Overclock.net › Forums › Software, Programming and Coding › Coding and Programming › Programming Challenge #8 (challenges for both beginners and experts)
New Posts  All Forums:Forum Nav:

Programming Challenge #8 (challenges for both beginners and experts)

post #1 of 42
Thread Starter 
Create a crossword solver.

(the next challenge is up)

Problem:
Most of you should be familiar with what crossword solvers are, but in case you're not, here's their brief overview: you have a crossword and you know some of the letters for a missing word but you also have a number of blanks. Crossword solvers provide every solution that matches against a pattern (see below) to allow the user to find the answer for the missing word.

Specification:
  • Your application must work against a list of words (see resources),
  • Your results should exclude words with numeric characters and punctuation (eg no hyphens nor apostrophes)
  • and provide a list of solutions that match the a user enterable pattern like such: c??e (which would return code, core, cope and many other for character words that start with c and end with e).
  • As said in the previous point, the search pattern must be user enterable (ie you cannot hardcode in c??e as the string to search for)
  • And finally, other specifications will be defined depending on the challenge and difficulty you wish to attempt (see solutions)

Ideally, I suggest we all use the same word list (see resources) and load that from disk at run time - however I'll allow for some flexibility here to enable greater variability in the difficulty levels.

I've also added a second challenge under hardest in case anyone fancies taking this exercise further (though I don't expect anyone to complete it)

Resources:
Word list:
I suggest we use the english.0 file from ispells dictionary:
http://downloads.sourceforge.net/wordlist/ispell-enwl-3.1.20.zip

Definitions / thesaurus (only required for hardest challenge): lengthy section (Click to show)
Most of the resources I've found here are just frontends to web APIs. And if you wish to use an online service for the hardest challenge then you're welcome to do so (I used colinsdictionary.com for my answer). However I have also found some offline files you can also use should you prefer:
http://wordnetcode.princeton.edu/wn3.1.dict.tar.gz
(That archive was taken from WordNet: http://wordnet.princeton.edu/wordnet/download/current-version/ )

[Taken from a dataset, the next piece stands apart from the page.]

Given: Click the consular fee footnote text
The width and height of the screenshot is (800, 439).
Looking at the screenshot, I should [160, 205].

The aforementioned archive contains a bunch of text files that link with each other as a bespoke database, so you'll have to do a little a bit of parsing to make any use of them. But as the data is stored in ASCII, it shouldn't be add any complexity to the program (it's more an annoying additional step).

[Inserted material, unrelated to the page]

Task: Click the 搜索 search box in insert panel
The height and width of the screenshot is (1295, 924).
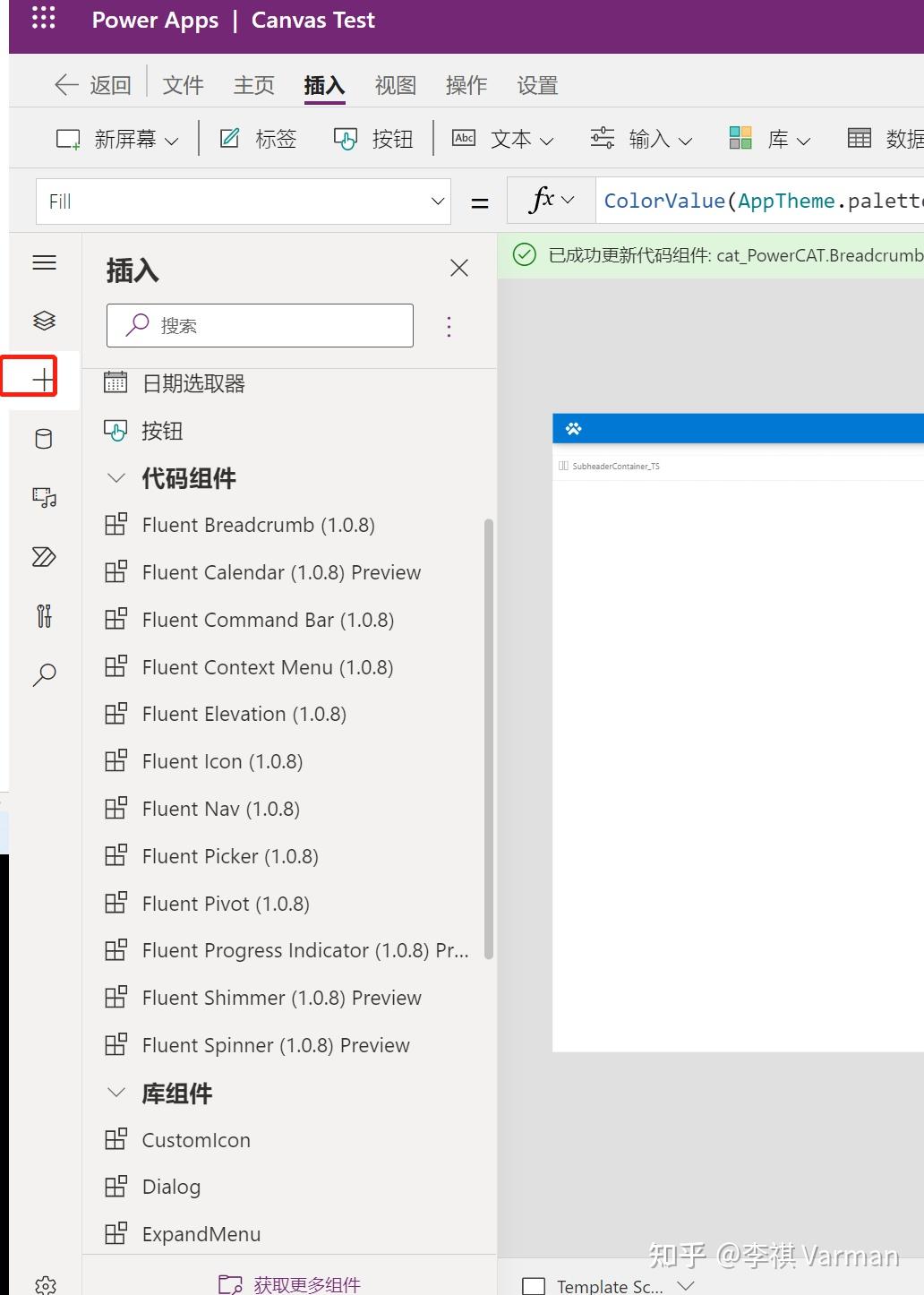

From a quick look through the archive, I'd suggest concentrating your focus on the files prefixed with "data" (eg data.noun). However you may want to look through the entire archive just in case.

Solutions:
Easiest (challenge 1):
Any language using any includes / imports / modules available. Word list can be a subset already hardcoded into an array

Easy (challenge 1):
Any language using any includes / imports / modules available. Word list has to be loaded from disk (see resources)


Medium (challenge 1):
You're not allow to use your languages pattern matching (eg regex) functions / includes to perform the comparison (I appreciate this will create sub-optimal performance - but this is an academic exercise)


Hardest (challenge 2):
Any language using any includes / imports / modules available, however your results also have to correctly answer the clue. eg if the question is "a string of characters to convey a secret meaning" and the pattern is c??e then the answers core and cope would have a lower rank and/or be filtered out but code would match.

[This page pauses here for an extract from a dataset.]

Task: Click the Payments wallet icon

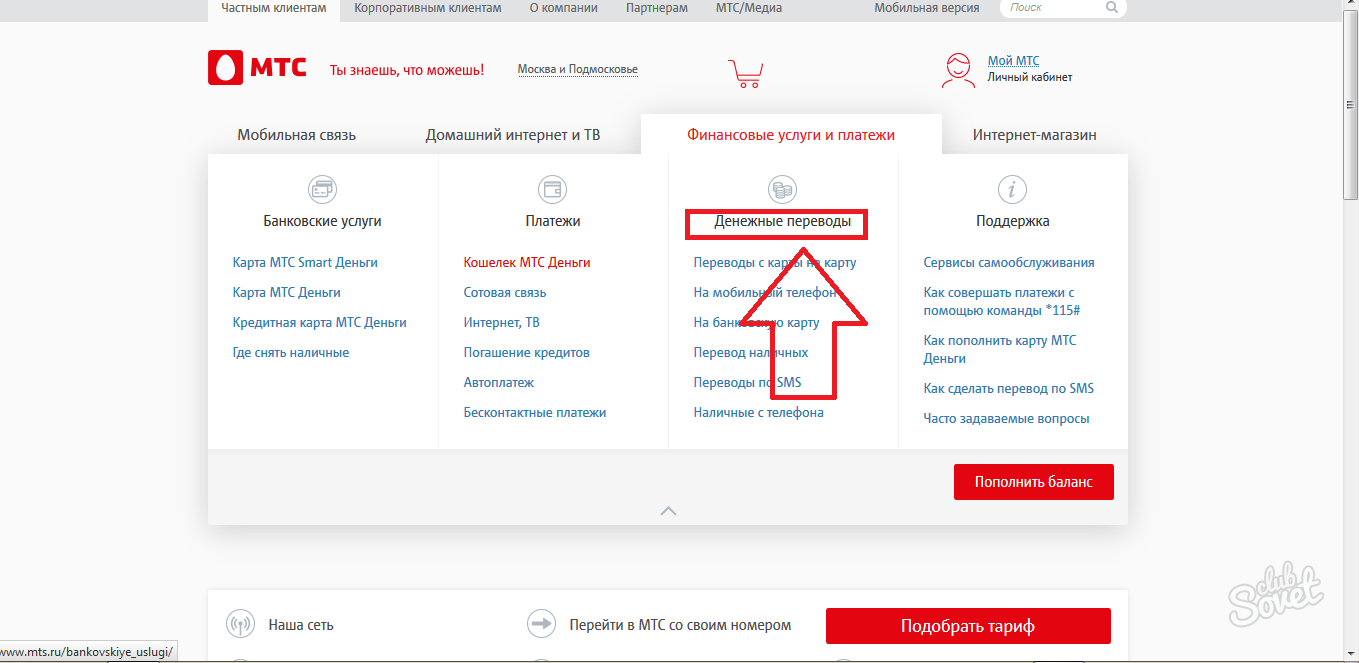Action: coord(552,189)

You don't need a 100% success rate 100% of the time and you can still return a multiple set of words - just so long as the suggestions are ranked to show their likelihood (ie your program must perform some logic to attempt to "solve" the clue as well as or instead of just bringing back a list or words based on a pattern match)

To complete this challenge, you'll need additional user input (the crossword question) and you'll need additional data sources to rank your results (it doesn't matter if you use these data sources in addition to the normal word list or in place of. And it doesn't matter what form these sources come in (eg dictionary definitions, thesaurus, etc) just as long as your program is making the comparisons and ranking the results.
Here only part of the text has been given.